How are Capital Region residents responding? To find out, 225 conducted a survey at 225batonrouge.com for four weeks this spring. A total of 675 people shared what draws them to a restaurant, how much they’ll fork over for a meal and more.
Other sources: Bureau of Labor Statistics, National Restaurant Association
THE RESULTS
THE TRENDS
Is Baton Rouge breaking up with chains?
In open-ended responses, many participants lamented the longtime local popularity of chain restaurants. But almost as many pointed to a trend in the opposite direction. “It has really diversified in the last 10 years. We have a lot more local restaurants compared to chain restaurants, which is a great thing,” wrote Nick Delaune. Stacy Parker added, “When I first moved to Baton Rouge in 2006 there were so many chain restaurants and not as many local places like you can find in New Orleans. Now we have a better selection of nice places to go for quality food.”
What are diners craving?
• International cuisine, especially Korean, Chinese, Thai and Japanese.
• Outdoor seating.
• Sandwich shops.

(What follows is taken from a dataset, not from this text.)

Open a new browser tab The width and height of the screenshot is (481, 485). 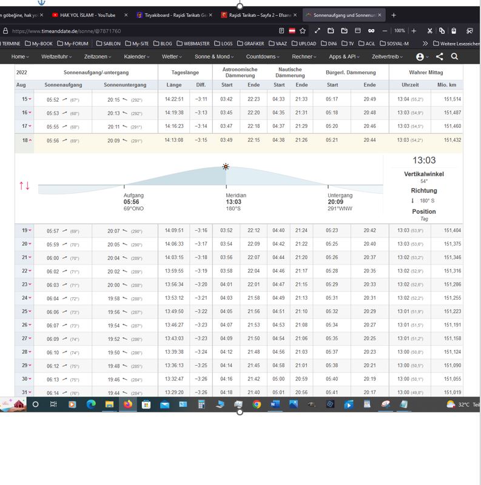tap(393, 15)
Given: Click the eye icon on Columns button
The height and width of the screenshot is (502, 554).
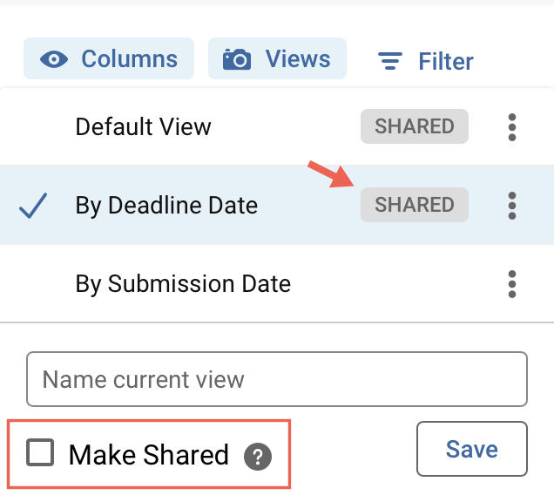Looking at the screenshot, I should pyautogui.click(x=57, y=59).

Think: Jewish delis, bread-driven bakeries and sandwich-and-soup concepts.
The top 3 factors diners consider when deciding where to eat, ranked:
1. Food quality
2. Cost
3. Service
DINER COMMENTS
We asked respondents to sound off about BR’s dining scene—what they love the most, their pet peeves, and hopes and dreams for the city’s culinary future. Their answers have been scattered throughout this feature, including a few more below.
“The number of high-quality restaurants in BR has dropped precipitously. It seems like everything new or interesting is owned by the same five companies/people and they all feel over-leveraged, which translates to unreliable quality and, frankly, menus getting stale and concepts implemented without fidelity because hiring, training and keeping employees is so difficult. The real good food is in ethnic, family-owned restaurants on the fringes of the city.”
—Liz Smith
“In general, the quality of food is just better here than in other places in the South, with the exception of New Orleans. We may not have the fine dining options that Memphis or Birmingham have, but your average meal from a local establishment in BR is typically better than what you get in those cities—barbecue being the only notable exception.”
—Nathan McBride
“Prices have drastically increased. … Parking can be difficult. Feels like less live music. And it’s hard to find specials restaurants are running.”
—Camille Lindsey
“Food is something that really makes south Louisiana and Baton Rouge stand out. Sometimes it is almost overwhelming trying to decide where to eat because everything is so good.”